- Stated exercise
In the kernel-building guide, to which directory is the kernel source tarball installed?

- Page extract
[BEGIN]
How to build a kernel or kernel module for your experiment¶
Requirement / Prerequisite¶
- Extra x86 machine running Debian distribution or other derivatives such as Knoppix and Ubuntu
- Several GB of disk space
- Install the packages needed for compiling a kernel:
apt-get install kernel-package ncurses-dev fakeroot wget bzip2 sharutils devscripts
Getting Voyage Kernel Source¶
Download the voyage kernel-source debian package from the following location:
http://www.voyage.hk/dists/0.6/linux/
For example, wget and install the kernel-source package by running "dpkg -i <kernel-source.deb>", something like:
wget http://www.voyage.hk/dists/0.6/linux/linux-source-2.6.26-voyage_6.0-2_all.deb
dpkg -i linux-source-2.6.26-voyage_6.0-2_all.deb
Setting up Kernel Source Tree¶
Extracting kernel source tarball¶
By either method, it will install the kernel source tarball to /usr/src. Extract the tarball by:
cd /usr/src tar -jxf linux-source-2.6.26-voyage.tar.bz2
This will extract the voyage kernel source to linux-source-2.6.26-voyage
Downloading kernel configuration¶
Download the corresponding kernel config file from voyage.hk and put to /usr/src:
wget http://www.voyage.hk/download/kernel_config/config-2.6.26-486-voyage_6.0-2 cp config-2.6.26-486-voyage_6.0-2 linux-source-2.6.26-voyage/.config
Kernel configuration files can be found at http://www.voyage.hk/download/kernel_config/
Patching kernel¶
You can now apply your own kernel patch to voyage kernel, here are the commands I use:
cd kernel-source-2.6.26-voyage patch -p1 < <my patch>
Look at the output to see if the patch is rejected.
[END]
- Supplied data
[BEGIN]
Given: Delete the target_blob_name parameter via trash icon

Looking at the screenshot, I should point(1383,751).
[END]
[BEGIN]
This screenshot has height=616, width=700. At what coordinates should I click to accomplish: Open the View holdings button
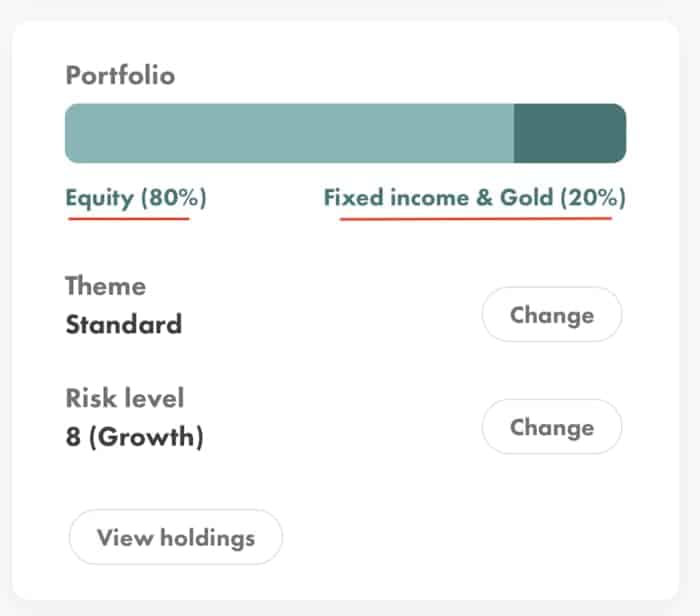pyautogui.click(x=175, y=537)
[END]
- Exercise output
/usr/src